Его не просто заткнули, его чуть снова не лишили только-только приросшей конечности, перехватив правыми пальцами запястье, дернув с истовой силой рванувшего кипятящимся паром реактора; Уолкер бросился с места с руганью на посиневших губах, с кровью на зубах, с болтающимся следом орущим Вторым, не успевающим даже перебирать ногами, а за спиной, разливаясь кизилом густеющей безразличной красноты, всё сигналило металлическое тело понатыканной почками-датчиками подставной розы, облаченной в шкуру модифицированного цветка-предателя.

Отваливались запрограммированные цифровые схемки, выливался дым, бегали по швам электронные импульсы, нагревалась от теплового соприкосновения система передач, и Аллен чувствовал, Аллен наконец-то понимал, откуда взялось ощущение внезапного присутствия, откуда приполз проклятый страх, что их след взяли, что теперь всё может закончиться, что он конченный идиот, такой наивный идиот, так и не научившийся в своей жизни абсолютно ничему.

— Что… что не та…

— Всё! Всё не так, слышишь?! Всё! За нами с минуты на минуту явятся, если уже не явились, выжидая где-нибудь под дверью, поэтому, славный, помолчи, я прошу тебя. Что бы ни случилось — молчи, оставайся рядом и молись, молись этому Богу, услышит он нас или нет, чтобы мы выбрались отсюда. Молись, дьявол! Потому что если он кого-то и захочет выслушать, то, клянусь, только тебя одного. Молись, славный. И держись, во что бы то ни стало держись за меня!

За их спинами продолжала пульсировать давным-давно переданным сигналом имплантированная растоптанная роза.

Когтистая рука, ударив по затворенной двери, просквозила боеголовкой в хлипкую, липучую, необдыханную как будто пока пустоту…

И в тот же миг гуляющий по нишам ничейный сквозняк, пропахший умершим где-то и когда-то бродягой без имени да голоса, оставившим после себя лишь три коробки догнивающих сказок, нахохотавшись, шепнул промозглым подвальным голосом: ложь, хорошие вы дети. Все, что вам сейчас видится — ложь.

Пустота — больше никакая не пустота: вот там — видите, слышите…? — вас уже ждут, мальчики с искусственными сердцами.

Вот там для вас приготовили петлю, неблагодарный шут, пошедший против своего короля, беспечный принц, покинувший охраняющую тебя башню.
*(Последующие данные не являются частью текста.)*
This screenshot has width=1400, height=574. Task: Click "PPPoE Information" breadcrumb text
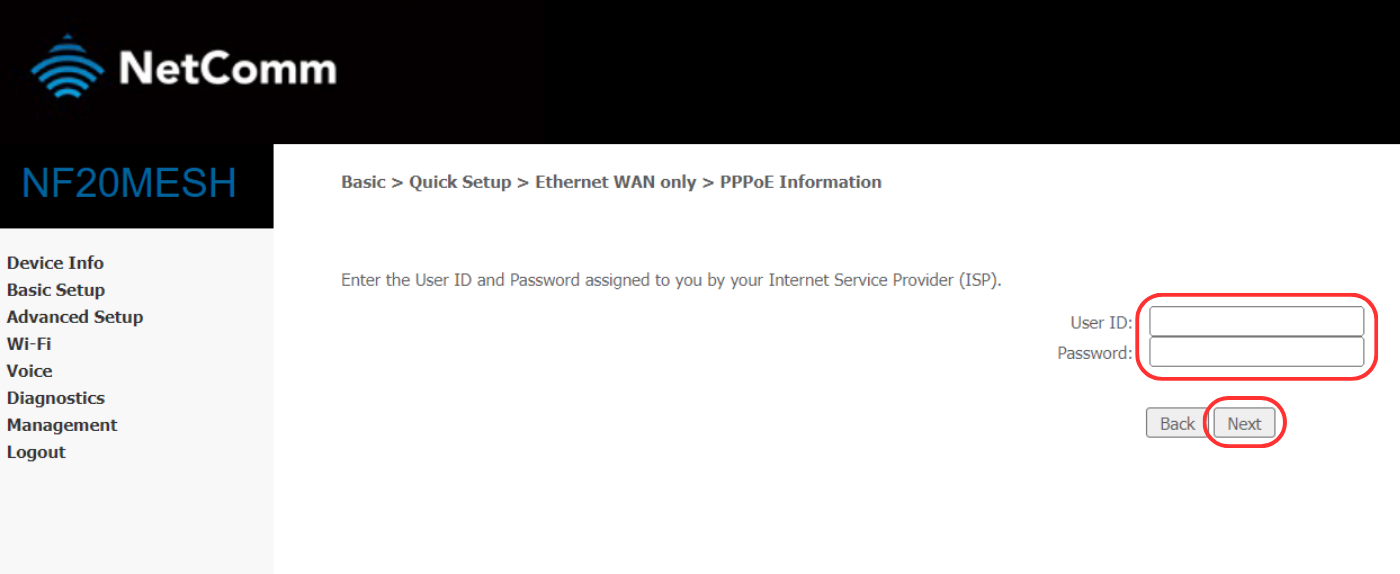[x=800, y=182]
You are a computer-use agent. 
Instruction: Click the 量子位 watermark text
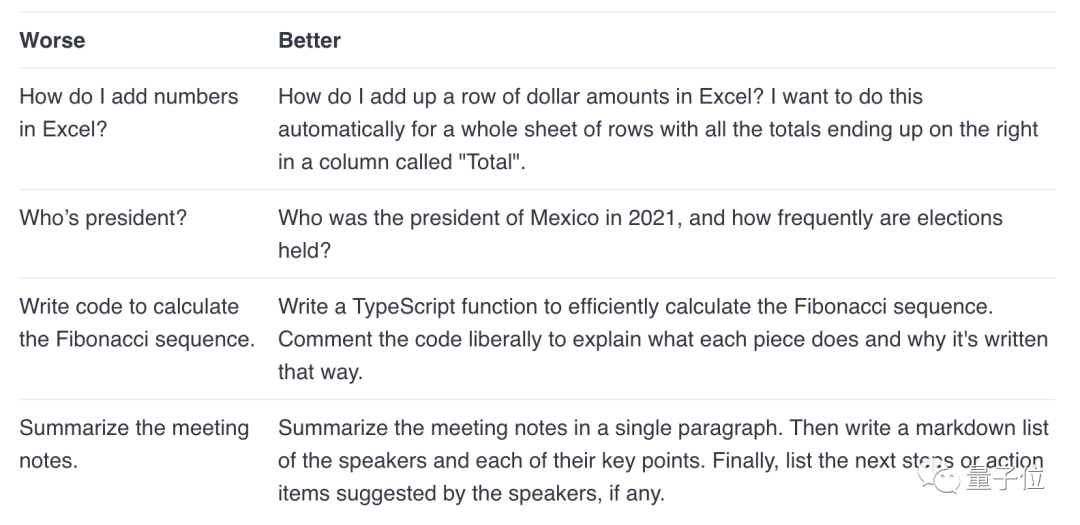pos(1005,477)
Вот там, вот там, славные вы ребятки, кроется…

Одна сплошная…

Ложь.

========== Глава 8. Undisclosed Desires ==========

Если ты зверь, то любить тебя — значит быть зверем?
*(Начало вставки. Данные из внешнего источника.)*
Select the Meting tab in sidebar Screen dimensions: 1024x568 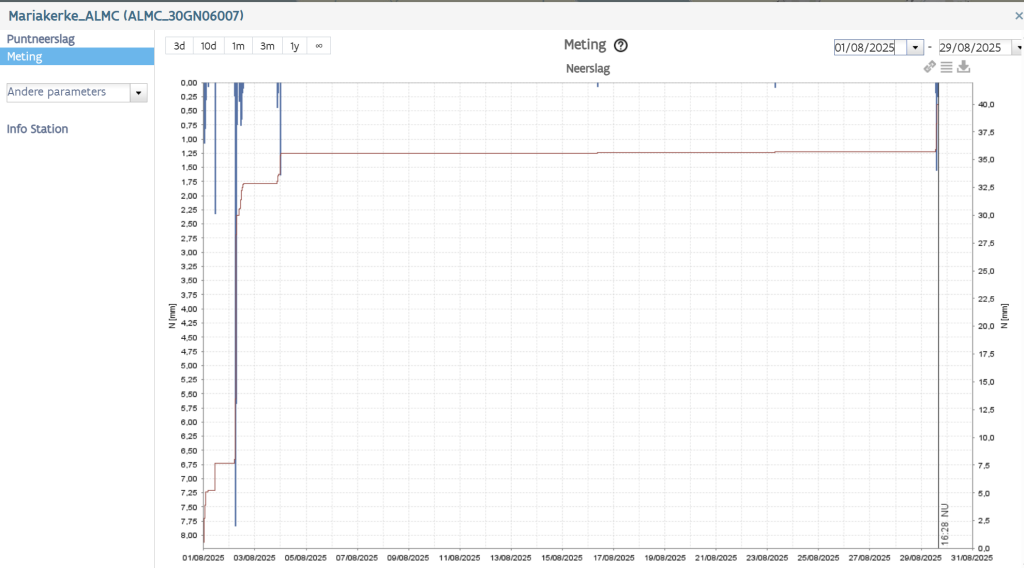[x=25, y=57]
Если ты ад, то звать тебя родиной — грех?

Если знаю, ты — зло, но искренне тебе верю,

Ты возьмешь мою жизнь, когда перебьешь их всех?

© Наталья Игнатова

Черный соленый язык пролитой жизни, собираясь в лужи, лобзал подошвы тающих чавкающих сапог, поднимающих жемчужинами тяжелые брызги, ложащиеся дождем на пожранные коррозией стены. Беловые вспышки, желтая обожженная латунь, распускающиеся по полу бугенвиллии, и море чужой жажды ломало свои ребра дышлом пытающегося уйти мола, только раз за разом неминуемо захлестывало спутанной водорослью гривы всю загрубевшую оглоблю, снятую с шеи морского конька: летело следом надраенное свистящее железо, впивались в спину иглы, голодные копья метательных ножей и фукибари, вместо крови изливался ненасытным изобилием красный томпак.